I attended the CrunchUp last week. After the conference, I came away thinking about the structure that we’re trying to put into a format that at conception didn’t have structure.
Providing structure in 140 characters or less
Hash tags, like #crunchup, #fail and others, are used for providing a higher level of index or relevance during search.
Tools like TweetDeck, Seesmic and others are moving to replicate email type functionality for tweets with groups, threads, inbox, outbox, scheduled publishing and so on.
Search engines like OneRiot, Collecta, Topsy and Scoopler are rushing to provide filters to somehow winnow the stream to just the important content either by analyzing shared links or contextual analysis.
Marketing research tools provide brands aggregated insight into the sentiment of the crowd. BuzzMetrics and Cymfony compared to PeopleBrowsr.
Replication of the pattern with blogs
There are a few parallels with blogs
- development of similar technology to serve massive user bases (Blogger and Twitter, not coincidentally from a subset of the founders)
- development of similar filters against unstructured data (Technorati and OneRiot)

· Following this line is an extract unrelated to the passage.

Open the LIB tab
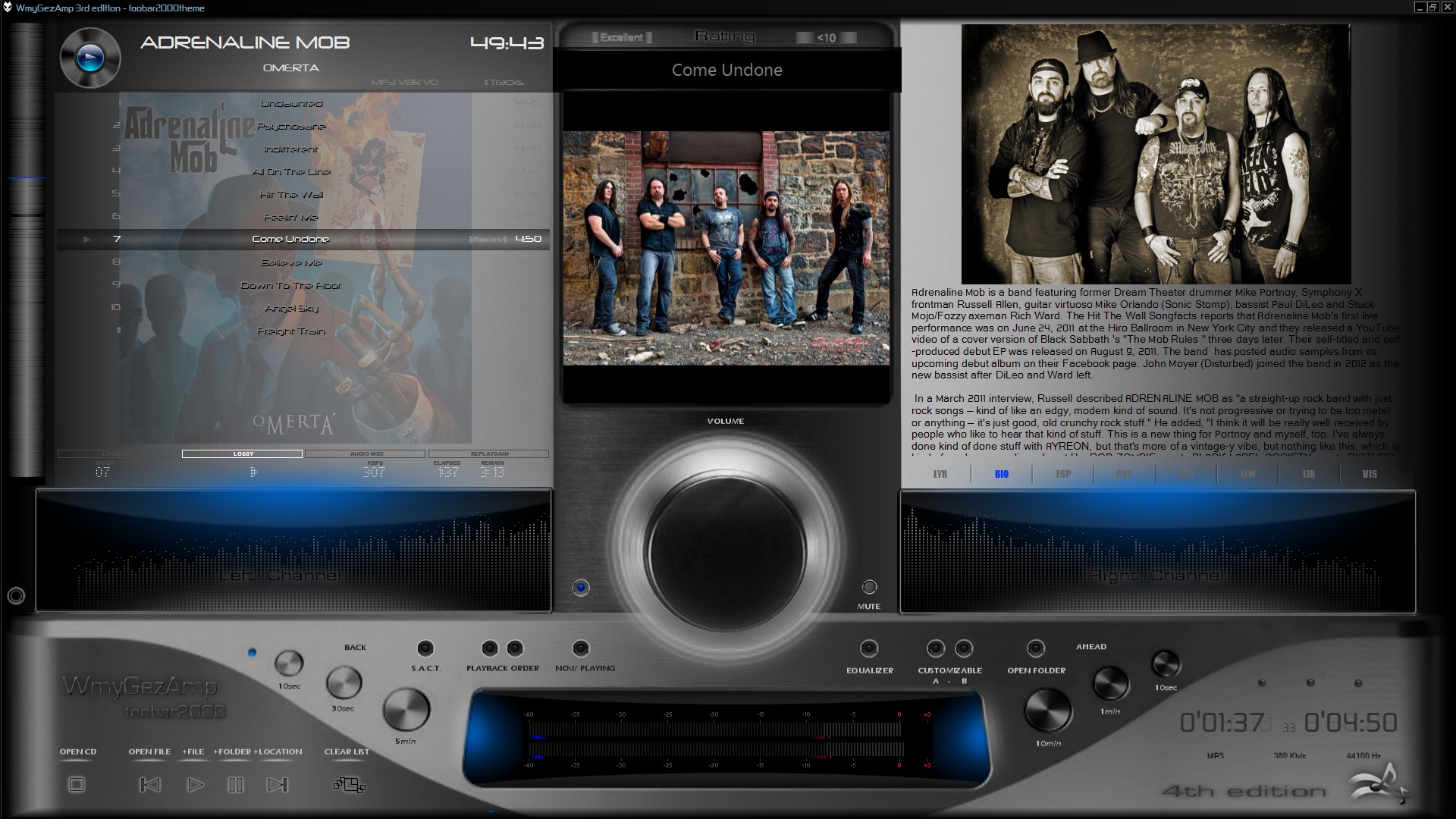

- hold similar promise to democratize media
- similar problems of spam and attention deficit
- unclear initial revenue models (not unique to these spaces)
Unclear revenue models
The scarce resource is attention. It’s unclear how a service can elegantly divorce charging for attention in a way that doesn’t obviate the initial usefulness of the platform. The same was true for search with paid inclusion. Eventually came AdWords.